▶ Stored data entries

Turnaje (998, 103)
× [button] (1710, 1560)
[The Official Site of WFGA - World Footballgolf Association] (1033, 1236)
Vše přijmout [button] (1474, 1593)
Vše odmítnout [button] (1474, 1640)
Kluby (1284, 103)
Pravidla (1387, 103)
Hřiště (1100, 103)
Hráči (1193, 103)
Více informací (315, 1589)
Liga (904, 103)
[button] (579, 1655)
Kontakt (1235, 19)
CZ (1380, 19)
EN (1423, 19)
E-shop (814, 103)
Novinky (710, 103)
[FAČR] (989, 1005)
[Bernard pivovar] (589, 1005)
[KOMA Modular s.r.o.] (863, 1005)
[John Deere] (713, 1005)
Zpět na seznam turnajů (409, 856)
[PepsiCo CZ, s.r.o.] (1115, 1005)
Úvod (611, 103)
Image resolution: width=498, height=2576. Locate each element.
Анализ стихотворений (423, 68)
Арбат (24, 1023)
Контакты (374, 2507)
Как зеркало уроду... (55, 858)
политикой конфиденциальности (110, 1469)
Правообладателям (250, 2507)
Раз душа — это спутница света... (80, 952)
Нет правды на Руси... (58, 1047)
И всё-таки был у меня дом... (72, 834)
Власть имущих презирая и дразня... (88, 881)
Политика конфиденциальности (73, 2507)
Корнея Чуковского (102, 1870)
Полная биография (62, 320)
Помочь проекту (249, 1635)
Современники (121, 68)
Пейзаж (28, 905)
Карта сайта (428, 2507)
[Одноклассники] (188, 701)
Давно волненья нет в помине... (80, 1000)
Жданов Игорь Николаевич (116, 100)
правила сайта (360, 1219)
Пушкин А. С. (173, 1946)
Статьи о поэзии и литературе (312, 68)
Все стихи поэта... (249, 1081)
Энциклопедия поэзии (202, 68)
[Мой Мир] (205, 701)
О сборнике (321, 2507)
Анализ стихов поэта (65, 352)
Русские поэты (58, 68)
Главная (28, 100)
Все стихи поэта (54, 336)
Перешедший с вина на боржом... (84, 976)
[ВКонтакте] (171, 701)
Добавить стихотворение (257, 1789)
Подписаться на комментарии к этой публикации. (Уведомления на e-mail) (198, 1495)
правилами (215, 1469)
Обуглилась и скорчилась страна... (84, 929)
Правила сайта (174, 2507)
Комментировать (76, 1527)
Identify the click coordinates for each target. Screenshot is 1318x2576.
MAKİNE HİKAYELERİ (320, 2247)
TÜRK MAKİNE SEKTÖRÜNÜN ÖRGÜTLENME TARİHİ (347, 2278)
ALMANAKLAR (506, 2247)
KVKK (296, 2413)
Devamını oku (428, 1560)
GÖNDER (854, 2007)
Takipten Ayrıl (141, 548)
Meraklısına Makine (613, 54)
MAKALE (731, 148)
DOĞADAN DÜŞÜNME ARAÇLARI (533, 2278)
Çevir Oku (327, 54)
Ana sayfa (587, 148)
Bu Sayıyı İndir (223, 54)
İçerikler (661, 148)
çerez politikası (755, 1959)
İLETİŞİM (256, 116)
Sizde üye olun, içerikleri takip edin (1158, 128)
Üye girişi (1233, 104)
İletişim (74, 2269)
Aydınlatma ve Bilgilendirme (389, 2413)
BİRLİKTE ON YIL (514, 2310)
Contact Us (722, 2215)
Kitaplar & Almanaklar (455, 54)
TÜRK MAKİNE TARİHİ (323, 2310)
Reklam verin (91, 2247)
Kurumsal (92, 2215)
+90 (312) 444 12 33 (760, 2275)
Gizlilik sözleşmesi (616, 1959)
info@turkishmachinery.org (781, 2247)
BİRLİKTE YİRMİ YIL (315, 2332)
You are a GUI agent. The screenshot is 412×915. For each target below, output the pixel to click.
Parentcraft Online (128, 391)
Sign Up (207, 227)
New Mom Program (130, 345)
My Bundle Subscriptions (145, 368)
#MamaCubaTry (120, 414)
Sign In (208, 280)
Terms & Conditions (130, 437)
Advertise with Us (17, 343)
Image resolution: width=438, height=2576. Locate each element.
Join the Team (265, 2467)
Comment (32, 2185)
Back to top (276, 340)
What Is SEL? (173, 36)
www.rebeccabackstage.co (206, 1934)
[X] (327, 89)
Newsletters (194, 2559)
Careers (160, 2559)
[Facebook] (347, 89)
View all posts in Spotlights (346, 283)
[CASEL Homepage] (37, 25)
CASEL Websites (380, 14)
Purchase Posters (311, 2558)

▶ REQUIREMENT
Write out again, exactly, the lines from the start of the entries up to and including the one with "Правообладателям (250, 2507)". Nothing else belongs in the reply.

▶ FINAL ANSWER
Turnaje (998, 103)
× [button] (1710, 1560)
[The Official Site of WFGA - World Footballgolf Association] (1033, 1236)
Vše přijmout [button] (1474, 1593)
Vše odmítnout [button] (1474, 1640)
Kluby (1284, 103)
Pravidla (1387, 103)
Hřiště (1100, 103)
Hráči (1193, 103)
Více informací (315, 1589)
Liga (904, 103)
[button] (579, 1655)
Kontakt (1235, 19)
CZ (1380, 19)
EN (1423, 19)
E-shop (814, 103)
Novinky (710, 103)
[FAČR] (989, 1005)
[Bernard pivovar] (589, 1005)
[KOMA Modular s.r.o.] (863, 1005)
[John Deere] (713, 1005)
Zpět na seznam turnajů (409, 856)
[PepsiCo CZ, s.r.o.] (1115, 1005)
Úvod (611, 103)
Image resolution: width=498, height=2576. Locate each element.
Анализ стихотворений (423, 68)
Арбат (24, 1023)
Контакты (374, 2507)
Как зеркало уроду... (55, 858)
политикой конфиденциальности (110, 1469)
Правообладателям (250, 2507)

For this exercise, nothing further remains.